2. D’autre part, aux termes de l’article R. 600-1 du code de l’urbanisme : « En cas de déféré du préfet ou de recours contentieux à l'encontre d'un certificat d'urbanisme, ou d'une décision relative à l'occupation ou l'utilisation du sol régie par le présent code, le préfet ou l'auteur du recours est tenu, à peine d'irrecevabilité, de notifier son recours à l'auteur de la décision et au titulaire de l'autorisation. Cette notification doit également être effectuée dans les mêmes conditions en cas de demande tendant à l'annulation ou à la réformation d'une décision juridictionnelle concernant un certificat d'urbanisme, ou une décision relative à l'occupation ou l'utilisation du sol régie par le présent code. L'auteur d'un recours administratif est également tenu de le notifier à peine d'irrecevabilité du recours contentieux qu'il pourrait intenter ultérieurement en cas de rejet du recours administratif. La notification prévue au précédent alinéa doit intervenir par lettre recommandée avec accusé de réception, dans un délai de quinze jours francs à compter du dépôt du déféré ou du recours. La notification du recours à l'auteur de la décision et, s'il y a lieu, au titulaire de l'autorisation est réputée accomplie à la date d'envoi de la lettre recommandée avec accusé de réception. Cette date est établie par le certificat de dépôt de la lettre recommandée auprès des services postaux. Les dispositions du présent article ne sont pas applicables en cas de contestation d'un permis modificatif, d'une décision modificative ou d'une mesure de régularisation dans les conditions prévues par l'article L. 600-5-2 ».

3. Il appartient au juge de rejeter le recours comme irrecevable, lorsque son auteur, après y avoir été invité par lui, n'a pas justifié de l'accomplissement dans les délais impératifs imposés par les dispositions précitées, des formalités requises par l'article R. 600-1 du code de l'urbanisme par la production d’une copie du certificat de dépôt des lettres recommandées adressées à l'auteur de la décision contestée et au titulaire de l'autorisation.

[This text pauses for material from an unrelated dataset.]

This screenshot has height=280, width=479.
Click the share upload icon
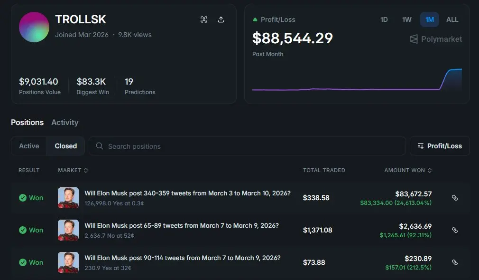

4. Le recours contentieux exercé par M. B... entre dans le champ d’application des dispositions de l’article R. 600-1 du code de l’urbanisme cité ci-dessus. Par un courrier du 16 février 2026, le greffe du tribunal a invité le requérant à régulariser sa requête dans un délai de quinze jours en apportant la preuve de ce qu’il avait procédé, dans le délai imparti, aux formalités de notification du recours contentieux prévues par cet article.

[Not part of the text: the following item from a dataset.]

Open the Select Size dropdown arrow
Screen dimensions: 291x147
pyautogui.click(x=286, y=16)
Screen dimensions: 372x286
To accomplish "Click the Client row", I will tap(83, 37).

5. En réponse à cette demande de régularisation, M. B... a produit la copie d’un courrier électronique adressé par ses soins le 31 janvier 2026 à plusieurs personnes dont certains conseillers municipaux de la commune, mais dont il ne ressort pas des pièces du dossier qu’elle aurait été adressée au maire de Gramont. Par ailleurs, ce courrier électronique était intitulé « re : demande d’information » et, si M. B... y indique qu’il a déposé un recours contre le permis de construire attaqués et que les destinataires pourront en prendre en connaissance en pièce jointe, il ne ressort pas des pièces du dossier qu’une pièce jointe était annexée à ce courrier. Dès lors, l’envoi de ce document ne représente pas une garantie équivalente à celles exigées par l'article R. 600-1 du code de l’urbanisme, qui impose la notification du recours contentieux par la voie d’un courrier recommandé avec accusé de réception. Dans ces conditions, la demande de M. B... ne satisfait pas aux exigences de l’article R. 600-1 du code de l’urbanisme précités. Elle est par suite irrecevable et doit, par suite, être rejetée en application des dispositions précitées du 4° de l’article R. 222-1 du code de justice administrative.










O R D O N N E :


Article 1er : La requête de M. B... est rejetée.

Article 2 : La présente ordonnance sera notifiée à M. A... B....

-Copie en sera adressée à la commune de Gramont.


Fait à Toulouse, le 4 mars 2026.


Le président de la 3ème chambre,





P. GRIMAUD






La République mande et ordonne au préfet de Tarn-et-Garonne en ce qui le concerne ou à tous commissaires de justice à ce requis, en ce qui concerne les voies de droit commun contre les parties privées, de pourvoir à l'exécution de la présente décision.